I think she’d been waiting for me to bring up that subject. She told me that her mother had said that mine never grew out of having tantrums and that she had witnessed many herself. I wouldn’t have used that term, but it fit with the behavior I’d experienced.
Finally, I was getting somewhere. Even if one or both of my grandparents on that side weren’t dealing with that level of mental illness, others in the extended family must have been. I just didn’t know who. Chances were getting slimmer that I ever would.
What about your family? Are there traits that you’ve found running through it that helped you understand your family of origin or even yourself or your child? It doesn’t have to be mental illness. Musicality or other traits or habits passed down through the generations can be interesting surprises and connections.
Resources for you:
You can obtain WPA pictures of New York City buildings from the NYC Department of Records and Information Services.
If someone in your life has a personality disorder, you might want to check out a site called Out of the Fog. It’s a volunteer-run site where you can learn, ask questions, and receive help with how to handle specific situations.
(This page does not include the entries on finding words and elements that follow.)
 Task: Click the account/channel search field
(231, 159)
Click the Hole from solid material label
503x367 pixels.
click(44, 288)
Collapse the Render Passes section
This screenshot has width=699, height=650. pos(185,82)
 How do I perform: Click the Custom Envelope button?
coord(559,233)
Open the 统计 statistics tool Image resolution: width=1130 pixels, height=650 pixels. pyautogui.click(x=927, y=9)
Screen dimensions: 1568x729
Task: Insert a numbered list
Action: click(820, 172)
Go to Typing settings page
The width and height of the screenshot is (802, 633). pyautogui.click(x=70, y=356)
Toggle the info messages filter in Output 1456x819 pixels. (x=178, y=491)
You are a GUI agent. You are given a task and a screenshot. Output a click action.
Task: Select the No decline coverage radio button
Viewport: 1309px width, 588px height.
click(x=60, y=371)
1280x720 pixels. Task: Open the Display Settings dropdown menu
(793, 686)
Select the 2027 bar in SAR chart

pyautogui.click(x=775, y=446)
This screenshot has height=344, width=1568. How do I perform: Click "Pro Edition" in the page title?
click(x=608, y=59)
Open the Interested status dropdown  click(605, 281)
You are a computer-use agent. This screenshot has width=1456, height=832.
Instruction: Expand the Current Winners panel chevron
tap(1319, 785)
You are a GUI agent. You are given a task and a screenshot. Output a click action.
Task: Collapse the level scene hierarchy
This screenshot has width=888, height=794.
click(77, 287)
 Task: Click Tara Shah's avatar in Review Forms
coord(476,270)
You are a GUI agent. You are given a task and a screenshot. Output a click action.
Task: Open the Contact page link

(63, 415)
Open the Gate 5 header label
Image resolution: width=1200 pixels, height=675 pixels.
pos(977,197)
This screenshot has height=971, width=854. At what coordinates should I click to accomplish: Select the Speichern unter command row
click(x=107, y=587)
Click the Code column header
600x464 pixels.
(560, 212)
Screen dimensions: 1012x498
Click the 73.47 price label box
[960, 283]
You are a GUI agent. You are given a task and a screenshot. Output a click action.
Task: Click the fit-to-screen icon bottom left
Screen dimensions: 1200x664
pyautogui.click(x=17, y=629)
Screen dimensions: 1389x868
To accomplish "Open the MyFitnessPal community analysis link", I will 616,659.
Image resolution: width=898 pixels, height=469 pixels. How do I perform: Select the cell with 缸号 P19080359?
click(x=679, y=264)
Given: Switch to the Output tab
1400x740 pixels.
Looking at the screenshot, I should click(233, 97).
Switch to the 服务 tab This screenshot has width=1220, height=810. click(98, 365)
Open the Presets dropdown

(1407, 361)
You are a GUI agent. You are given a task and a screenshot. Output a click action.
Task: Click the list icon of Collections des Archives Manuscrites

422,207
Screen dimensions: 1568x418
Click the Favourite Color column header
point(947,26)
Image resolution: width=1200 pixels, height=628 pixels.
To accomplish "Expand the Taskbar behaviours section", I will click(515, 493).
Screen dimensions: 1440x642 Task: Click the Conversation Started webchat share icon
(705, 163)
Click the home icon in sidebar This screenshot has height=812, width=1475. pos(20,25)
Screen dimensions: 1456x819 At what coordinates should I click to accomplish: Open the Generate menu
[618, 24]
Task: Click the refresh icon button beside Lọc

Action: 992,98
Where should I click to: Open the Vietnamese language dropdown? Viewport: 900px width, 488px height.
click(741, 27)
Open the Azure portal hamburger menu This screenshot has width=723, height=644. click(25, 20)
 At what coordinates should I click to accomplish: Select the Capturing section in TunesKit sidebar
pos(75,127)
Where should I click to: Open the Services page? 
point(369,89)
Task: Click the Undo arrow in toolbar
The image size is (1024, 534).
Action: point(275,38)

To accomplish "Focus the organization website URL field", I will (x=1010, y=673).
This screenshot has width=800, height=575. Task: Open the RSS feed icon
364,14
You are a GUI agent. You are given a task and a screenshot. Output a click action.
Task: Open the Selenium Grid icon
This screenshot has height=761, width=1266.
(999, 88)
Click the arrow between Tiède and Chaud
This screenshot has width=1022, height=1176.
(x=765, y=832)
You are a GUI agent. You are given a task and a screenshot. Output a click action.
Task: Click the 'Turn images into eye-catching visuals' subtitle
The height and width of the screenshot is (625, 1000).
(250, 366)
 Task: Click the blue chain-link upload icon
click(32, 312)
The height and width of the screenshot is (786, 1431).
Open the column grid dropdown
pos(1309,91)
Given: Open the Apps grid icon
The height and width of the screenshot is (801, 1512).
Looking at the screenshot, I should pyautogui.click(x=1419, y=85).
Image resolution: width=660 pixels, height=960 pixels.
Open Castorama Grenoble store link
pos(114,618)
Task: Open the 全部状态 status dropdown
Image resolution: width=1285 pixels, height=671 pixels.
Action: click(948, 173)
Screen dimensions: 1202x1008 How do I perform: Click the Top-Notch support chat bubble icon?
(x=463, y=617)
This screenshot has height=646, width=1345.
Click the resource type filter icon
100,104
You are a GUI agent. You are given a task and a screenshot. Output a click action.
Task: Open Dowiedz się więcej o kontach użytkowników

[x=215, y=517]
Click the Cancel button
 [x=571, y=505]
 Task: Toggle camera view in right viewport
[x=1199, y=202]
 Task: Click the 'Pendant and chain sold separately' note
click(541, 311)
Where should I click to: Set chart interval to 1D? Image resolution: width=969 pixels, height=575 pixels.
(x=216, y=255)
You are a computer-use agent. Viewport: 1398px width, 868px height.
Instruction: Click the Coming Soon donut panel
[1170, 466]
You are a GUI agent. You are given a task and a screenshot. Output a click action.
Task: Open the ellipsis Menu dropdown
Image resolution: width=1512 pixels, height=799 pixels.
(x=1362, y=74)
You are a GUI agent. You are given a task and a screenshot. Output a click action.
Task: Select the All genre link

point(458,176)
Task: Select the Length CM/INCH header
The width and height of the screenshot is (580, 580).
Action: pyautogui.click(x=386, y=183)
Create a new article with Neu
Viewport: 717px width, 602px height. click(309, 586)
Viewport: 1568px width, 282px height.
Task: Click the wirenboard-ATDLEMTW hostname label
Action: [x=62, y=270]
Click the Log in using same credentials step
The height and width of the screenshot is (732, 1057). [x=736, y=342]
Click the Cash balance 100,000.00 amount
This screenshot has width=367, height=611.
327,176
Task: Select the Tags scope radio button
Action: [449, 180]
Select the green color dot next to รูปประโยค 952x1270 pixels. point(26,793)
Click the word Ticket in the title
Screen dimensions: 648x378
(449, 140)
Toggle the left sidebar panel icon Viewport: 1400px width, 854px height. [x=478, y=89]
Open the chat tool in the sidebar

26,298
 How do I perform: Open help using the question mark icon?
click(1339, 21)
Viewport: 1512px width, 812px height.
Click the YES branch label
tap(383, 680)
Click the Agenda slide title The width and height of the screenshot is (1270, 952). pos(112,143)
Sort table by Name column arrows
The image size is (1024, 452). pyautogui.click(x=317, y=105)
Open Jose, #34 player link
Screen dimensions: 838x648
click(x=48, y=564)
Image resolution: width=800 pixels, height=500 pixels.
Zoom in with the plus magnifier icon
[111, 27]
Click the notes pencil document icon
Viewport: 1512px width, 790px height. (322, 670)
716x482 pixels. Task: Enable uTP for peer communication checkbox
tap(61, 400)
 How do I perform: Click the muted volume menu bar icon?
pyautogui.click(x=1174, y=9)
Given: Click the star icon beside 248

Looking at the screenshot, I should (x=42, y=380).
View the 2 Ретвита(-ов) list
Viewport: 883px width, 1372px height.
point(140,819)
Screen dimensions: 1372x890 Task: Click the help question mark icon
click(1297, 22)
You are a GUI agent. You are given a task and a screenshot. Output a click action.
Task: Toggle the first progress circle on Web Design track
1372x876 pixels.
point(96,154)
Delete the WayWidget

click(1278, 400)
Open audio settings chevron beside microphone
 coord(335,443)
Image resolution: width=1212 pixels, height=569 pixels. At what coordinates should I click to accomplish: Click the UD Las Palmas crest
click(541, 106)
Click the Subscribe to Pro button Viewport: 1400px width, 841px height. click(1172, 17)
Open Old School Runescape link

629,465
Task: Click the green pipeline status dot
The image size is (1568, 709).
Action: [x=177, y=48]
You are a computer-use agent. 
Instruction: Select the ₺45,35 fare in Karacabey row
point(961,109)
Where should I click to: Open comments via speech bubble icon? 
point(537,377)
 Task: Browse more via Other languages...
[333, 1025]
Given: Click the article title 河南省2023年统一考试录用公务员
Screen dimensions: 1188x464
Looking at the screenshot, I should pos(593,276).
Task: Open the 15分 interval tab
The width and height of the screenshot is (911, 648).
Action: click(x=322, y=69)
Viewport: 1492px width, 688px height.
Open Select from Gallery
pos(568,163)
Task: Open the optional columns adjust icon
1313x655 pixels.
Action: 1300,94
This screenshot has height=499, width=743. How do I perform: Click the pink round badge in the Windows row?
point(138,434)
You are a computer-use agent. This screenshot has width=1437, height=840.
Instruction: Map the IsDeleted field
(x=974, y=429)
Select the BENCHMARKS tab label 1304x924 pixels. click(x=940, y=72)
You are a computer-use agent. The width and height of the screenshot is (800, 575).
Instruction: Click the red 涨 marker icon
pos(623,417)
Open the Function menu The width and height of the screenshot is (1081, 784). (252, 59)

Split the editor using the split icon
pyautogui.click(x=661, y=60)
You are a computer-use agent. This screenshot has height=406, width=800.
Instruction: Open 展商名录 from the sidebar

You aren’t alone and may find community there.
How much can we ever really know or understand about another person's experience? I was so interested in your quest to understand your mother and how her attachments - and abandonment - shaped her survival stories and behaviour. I've wanted to understand some of my own family dynamics and inheritance - I was surprised to discover that in recent years the nature-nurture debate has evolved from when genes and genomes were first discovered..It's now thought that our genes (nature) might indicate predisposition but our experiences (nurture) can determine if they are activated or not. Everything is so inextricably intertwined. I look forward to reading more of your posts as all the good experiences are in the mix too!
Your posts have really drawn me into the history of your family - and the micro details when it comes to their personalities. There’s so much to think about here, Rita.